▸ YOUR TASK
What you should output is the data below, unchanged in every character.

▸ MATERIAL SUPPLIED

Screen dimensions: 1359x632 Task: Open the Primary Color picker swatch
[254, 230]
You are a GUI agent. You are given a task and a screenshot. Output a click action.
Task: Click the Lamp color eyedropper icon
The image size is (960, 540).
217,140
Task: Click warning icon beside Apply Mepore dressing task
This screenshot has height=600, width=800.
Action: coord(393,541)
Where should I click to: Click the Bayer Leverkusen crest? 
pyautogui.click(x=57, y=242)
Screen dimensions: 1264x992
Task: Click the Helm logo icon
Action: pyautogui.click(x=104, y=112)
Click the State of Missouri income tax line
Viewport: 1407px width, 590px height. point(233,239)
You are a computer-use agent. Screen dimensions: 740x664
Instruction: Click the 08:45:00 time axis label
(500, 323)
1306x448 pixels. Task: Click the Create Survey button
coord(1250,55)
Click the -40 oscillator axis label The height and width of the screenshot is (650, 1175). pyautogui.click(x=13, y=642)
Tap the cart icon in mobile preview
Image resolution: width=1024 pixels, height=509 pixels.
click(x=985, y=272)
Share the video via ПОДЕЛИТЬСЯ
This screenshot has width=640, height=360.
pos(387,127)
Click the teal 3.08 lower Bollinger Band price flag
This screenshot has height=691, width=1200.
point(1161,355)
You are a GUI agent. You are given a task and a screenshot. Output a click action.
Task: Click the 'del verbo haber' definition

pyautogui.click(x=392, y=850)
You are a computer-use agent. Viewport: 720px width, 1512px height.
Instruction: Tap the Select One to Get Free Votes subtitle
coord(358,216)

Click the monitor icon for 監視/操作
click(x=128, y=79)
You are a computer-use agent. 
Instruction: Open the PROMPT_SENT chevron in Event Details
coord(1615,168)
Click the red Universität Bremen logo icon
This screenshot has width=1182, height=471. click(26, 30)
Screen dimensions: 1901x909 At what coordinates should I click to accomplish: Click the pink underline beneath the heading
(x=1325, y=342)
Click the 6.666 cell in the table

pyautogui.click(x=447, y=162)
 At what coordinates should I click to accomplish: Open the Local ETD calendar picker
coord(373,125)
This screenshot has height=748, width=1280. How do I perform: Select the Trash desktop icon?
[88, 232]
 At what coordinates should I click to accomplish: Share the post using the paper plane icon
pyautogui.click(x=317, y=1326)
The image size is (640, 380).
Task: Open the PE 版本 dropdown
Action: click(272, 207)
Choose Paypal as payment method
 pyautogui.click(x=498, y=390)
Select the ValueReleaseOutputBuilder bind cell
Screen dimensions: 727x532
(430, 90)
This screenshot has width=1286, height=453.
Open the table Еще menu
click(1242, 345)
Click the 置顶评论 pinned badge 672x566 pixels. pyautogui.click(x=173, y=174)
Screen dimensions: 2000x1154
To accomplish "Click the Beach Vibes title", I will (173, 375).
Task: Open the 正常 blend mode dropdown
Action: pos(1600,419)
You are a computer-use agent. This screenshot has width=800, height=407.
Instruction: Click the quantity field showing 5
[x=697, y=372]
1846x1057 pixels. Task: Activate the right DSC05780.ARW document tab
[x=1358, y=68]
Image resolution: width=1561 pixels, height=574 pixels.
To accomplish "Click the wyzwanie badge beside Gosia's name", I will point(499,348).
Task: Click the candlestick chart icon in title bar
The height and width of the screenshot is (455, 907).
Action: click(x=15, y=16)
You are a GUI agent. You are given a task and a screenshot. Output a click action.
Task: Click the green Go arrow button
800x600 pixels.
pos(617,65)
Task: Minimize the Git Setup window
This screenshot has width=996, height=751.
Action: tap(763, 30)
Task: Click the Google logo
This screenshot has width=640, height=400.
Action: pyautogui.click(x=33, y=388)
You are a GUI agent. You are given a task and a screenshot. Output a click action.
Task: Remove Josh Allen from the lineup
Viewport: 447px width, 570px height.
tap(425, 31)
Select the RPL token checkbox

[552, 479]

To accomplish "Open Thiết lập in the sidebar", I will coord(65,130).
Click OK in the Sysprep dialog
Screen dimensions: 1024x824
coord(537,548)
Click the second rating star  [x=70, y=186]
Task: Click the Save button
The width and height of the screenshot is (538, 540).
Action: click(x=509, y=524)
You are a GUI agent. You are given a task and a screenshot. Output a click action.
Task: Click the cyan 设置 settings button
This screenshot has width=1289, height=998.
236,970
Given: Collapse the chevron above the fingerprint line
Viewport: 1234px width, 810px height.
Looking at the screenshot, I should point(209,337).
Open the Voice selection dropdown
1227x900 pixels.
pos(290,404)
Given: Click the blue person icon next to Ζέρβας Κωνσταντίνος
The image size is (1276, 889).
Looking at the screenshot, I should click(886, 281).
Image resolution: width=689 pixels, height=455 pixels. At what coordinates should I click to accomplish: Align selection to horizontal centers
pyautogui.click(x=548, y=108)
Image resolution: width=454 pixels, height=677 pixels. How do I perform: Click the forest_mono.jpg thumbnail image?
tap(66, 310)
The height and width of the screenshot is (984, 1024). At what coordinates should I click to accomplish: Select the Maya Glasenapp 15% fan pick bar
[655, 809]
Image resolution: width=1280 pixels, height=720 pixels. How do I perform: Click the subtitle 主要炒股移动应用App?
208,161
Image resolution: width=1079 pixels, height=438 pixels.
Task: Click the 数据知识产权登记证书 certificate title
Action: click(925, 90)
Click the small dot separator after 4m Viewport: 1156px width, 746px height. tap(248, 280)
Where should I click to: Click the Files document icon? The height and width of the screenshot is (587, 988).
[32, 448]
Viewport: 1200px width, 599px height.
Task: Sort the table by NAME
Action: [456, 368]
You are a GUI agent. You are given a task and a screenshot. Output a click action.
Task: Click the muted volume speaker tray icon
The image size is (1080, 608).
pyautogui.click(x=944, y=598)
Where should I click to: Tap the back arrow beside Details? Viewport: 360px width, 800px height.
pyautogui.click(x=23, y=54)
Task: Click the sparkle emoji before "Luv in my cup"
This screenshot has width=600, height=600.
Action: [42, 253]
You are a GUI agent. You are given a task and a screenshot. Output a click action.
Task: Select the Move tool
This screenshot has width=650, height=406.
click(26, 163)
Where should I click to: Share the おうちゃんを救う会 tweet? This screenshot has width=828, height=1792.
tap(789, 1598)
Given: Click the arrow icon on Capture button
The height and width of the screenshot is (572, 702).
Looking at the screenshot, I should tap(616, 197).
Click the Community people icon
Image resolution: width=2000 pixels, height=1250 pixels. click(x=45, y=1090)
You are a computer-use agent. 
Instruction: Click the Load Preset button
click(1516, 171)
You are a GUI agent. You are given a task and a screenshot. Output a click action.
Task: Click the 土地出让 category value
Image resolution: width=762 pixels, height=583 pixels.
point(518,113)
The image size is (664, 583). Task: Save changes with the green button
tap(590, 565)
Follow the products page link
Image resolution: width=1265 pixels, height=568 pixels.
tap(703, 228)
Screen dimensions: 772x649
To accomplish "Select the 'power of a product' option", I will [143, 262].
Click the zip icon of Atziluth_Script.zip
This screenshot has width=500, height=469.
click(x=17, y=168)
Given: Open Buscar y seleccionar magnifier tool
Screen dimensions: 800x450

▸ THE COMPLETED TASK
Screen dimensions: 1359x632 Task: Open the Primary Color picker swatch
[254, 230]
You are a GUI agent. You are given a task and a screenshot. Output a click action.
Task: Click the Lamp color eyedropper icon
The image size is (960, 540).
217,140
Task: Click warning icon beside Apply Mepore dressing task
This screenshot has height=600, width=800.
Action: coord(393,541)
Where should I click to: Click the Bayer Leverkusen crest? 
pyautogui.click(x=57, y=242)
Screen dimensions: 1264x992
Task: Click the Helm logo icon
Action: pyautogui.click(x=104, y=112)
Click the State of Missouri income tax line
Viewport: 1407px width, 590px height. point(233,239)
You are a computer-use agent. Screen dimensions: 740x664
Instruction: Click the 08:45:00 time axis label
(500, 323)
1306x448 pixels. Task: Click the Create Survey button
coord(1250,55)
Click the -40 oscillator axis label The height and width of the screenshot is (650, 1175). pyautogui.click(x=13, y=642)
Tap the cart icon in mobile preview
Image resolution: width=1024 pixels, height=509 pixels.
click(x=985, y=272)
Share the video via ПОДЕЛИТЬСЯ
This screenshot has width=640, height=360.
pos(387,127)
Click the teal 3.08 lower Bollinger Band price flag
This screenshot has height=691, width=1200.
point(1161,355)
You are a GUI agent. You are given a task and a screenshot. Output a click action.
Task: Click the 'del verbo haber' definition

pyautogui.click(x=392, y=850)
You are a computer-use agent. Viewport: 720px width, 1512px height.
Instruction: Tap the Select One to Get Free Votes subtitle
coord(358,216)

Click the monitor icon for 監視/操作
click(x=128, y=79)
You are a computer-use agent. 
Instruction: Open the PROMPT_SENT chevron in Event Details
coord(1615,168)
Click the red Universität Bremen logo icon
This screenshot has width=1182, height=471. click(26, 30)
Screen dimensions: 1901x909 At what coordinates should I click to accomplish: Click the pink underline beneath the heading
(x=1325, y=342)
Click the 6.666 cell in the table

pyautogui.click(x=447, y=162)
 At what coordinates should I click to accomplish: Open the Local ETD calendar picker
coord(373,125)
This screenshot has height=748, width=1280. How do I perform: Select the Trash desktop icon?
[88, 232]
 At what coordinates should I click to accomplish: Share the post using the paper plane icon
pyautogui.click(x=317, y=1326)
The image size is (640, 380).
Task: Open the PE 版本 dropdown
Action: click(272, 207)
Choose Paypal as payment method
 pyautogui.click(x=498, y=390)
Select the ValueReleaseOutputBuilder bind cell
Screen dimensions: 727x532
(430, 90)
This screenshot has width=1286, height=453.
Open the table Еще menu
click(1242, 345)
Click the 置顶评论 pinned badge 672x566 pixels. pyautogui.click(x=173, y=174)
Screen dimensions: 2000x1154
To accomplish "Click the Beach Vibes title", I will (173, 375).
Task: Open the 正常 blend mode dropdown
Action: pos(1600,419)
You are a computer-use agent. This screenshot has width=800, height=407.
Instruction: Click the quantity field showing 5
[x=697, y=372]
1846x1057 pixels. Task: Activate the right DSC05780.ARW document tab
[x=1358, y=68]
Image resolution: width=1561 pixels, height=574 pixels.
To accomplish "Click the wyzwanie badge beside Gosia's name", I will point(499,348).
Task: Click the candlestick chart icon in title bar
The height and width of the screenshot is (455, 907).
Action: click(x=15, y=16)
You are a GUI agent. You are given a task and a screenshot. Output a click action.
Task: Click the green Go arrow button
800x600 pixels.
pos(617,65)
Task: Minimize the Git Setup window
This screenshot has width=996, height=751.
Action: tap(763, 30)
Task: Click the Google logo
This screenshot has width=640, height=400.
Action: pyautogui.click(x=33, y=388)
You are a GUI agent. You are given a task and a screenshot. Output a click action.
Task: Remove Josh Allen from the lineup
Viewport: 447px width, 570px height.
tap(425, 31)
Select the RPL token checkbox

[552, 479]

To accomplish "Open Thiết lập in the sidebar", I will coord(65,130).
Click OK in the Sysprep dialog
Screen dimensions: 1024x824
coord(537,548)
Click the second rating star  [x=70, y=186]
Task: Click the Save button
The width and height of the screenshot is (538, 540).
Action: click(x=509, y=524)
You are a GUI agent. You are given a task and a screenshot. Output a click action.
Task: Click the cyan 设置 settings button
This screenshot has width=1289, height=998.
236,970
Given: Collapse the chevron above the fingerprint line
Viewport: 1234px width, 810px height.
Looking at the screenshot, I should point(209,337).
Open the Voice selection dropdown
1227x900 pixels.
pos(290,404)
Given: Click the blue person icon next to Ζέρβας Κωνσταντίνος
The image size is (1276, 889).
Looking at the screenshot, I should click(886, 281).
Image resolution: width=689 pixels, height=455 pixels. At what coordinates should I click to accomplish: Align selection to horizontal centers
pyautogui.click(x=548, y=108)
Image resolution: width=454 pixels, height=677 pixels. How do I perform: Click the forest_mono.jpg thumbnail image?
tap(66, 310)
The height and width of the screenshot is (984, 1024). At what coordinates should I click to accomplish: Select the Maya Glasenapp 15% fan pick bar
[655, 809]
Image resolution: width=1280 pixels, height=720 pixels. How do I perform: Click the subtitle 主要炒股移动应用App?
208,161
Image resolution: width=1079 pixels, height=438 pixels.
Task: Click the 数据知识产权登记证书 certificate title
Action: click(925, 90)
Click the small dot separator after 4m Viewport: 1156px width, 746px height. tap(248, 280)
Where should I click to: Click the Files document icon? The height and width of the screenshot is (587, 988).
[32, 448]
Viewport: 1200px width, 599px height.
Task: Sort the table by NAME
Action: [456, 368]
You are a GUI agent. You are given a task and a screenshot. Output a click action.
Task: Click the muted volume speaker tray icon
The image size is (1080, 608).
pyautogui.click(x=944, y=598)
Where should I click to: Tap the back arrow beside Details? Viewport: 360px width, 800px height.
pyautogui.click(x=23, y=54)
Task: Click the sparkle emoji before "Luv in my cup"
This screenshot has width=600, height=600.
Action: [42, 253]
You are a GUI agent. You are given a task and a screenshot. Output a click action.
Task: Select the Move tool
This screenshot has width=650, height=406.
click(26, 163)
Where should I click to: Share the おうちゃんを救う会 tweet? This screenshot has width=828, height=1792.
tap(789, 1598)
Given: Click the arrow icon on Capture button
The height and width of the screenshot is (572, 702).
Looking at the screenshot, I should tap(616, 197).
Click the Community people icon
Image resolution: width=2000 pixels, height=1250 pixels. click(x=45, y=1090)
You are a computer-use agent. 
Instruction: Click the Load Preset button
click(1516, 171)
You are a GUI agent. You are given a task and a screenshot. Output a click action.
Task: Click the 土地出让 category value
Image resolution: width=762 pixels, height=583 pixels.
point(518,113)
The image size is (664, 583). Task: Save changes with the green button
tap(590, 565)
Follow the products page link
Image resolution: width=1265 pixels, height=568 pixels.
tap(703, 228)
Screen dimensions: 772x649
To accomplish "Select the 'power of a product' option", I will [143, 262].
Click the zip icon of Atziluth_Script.zip
This screenshot has width=500, height=469.
click(x=17, y=168)
Given: Open Buscar y seleccionar magnifier tool
Screen dimensions: 800x450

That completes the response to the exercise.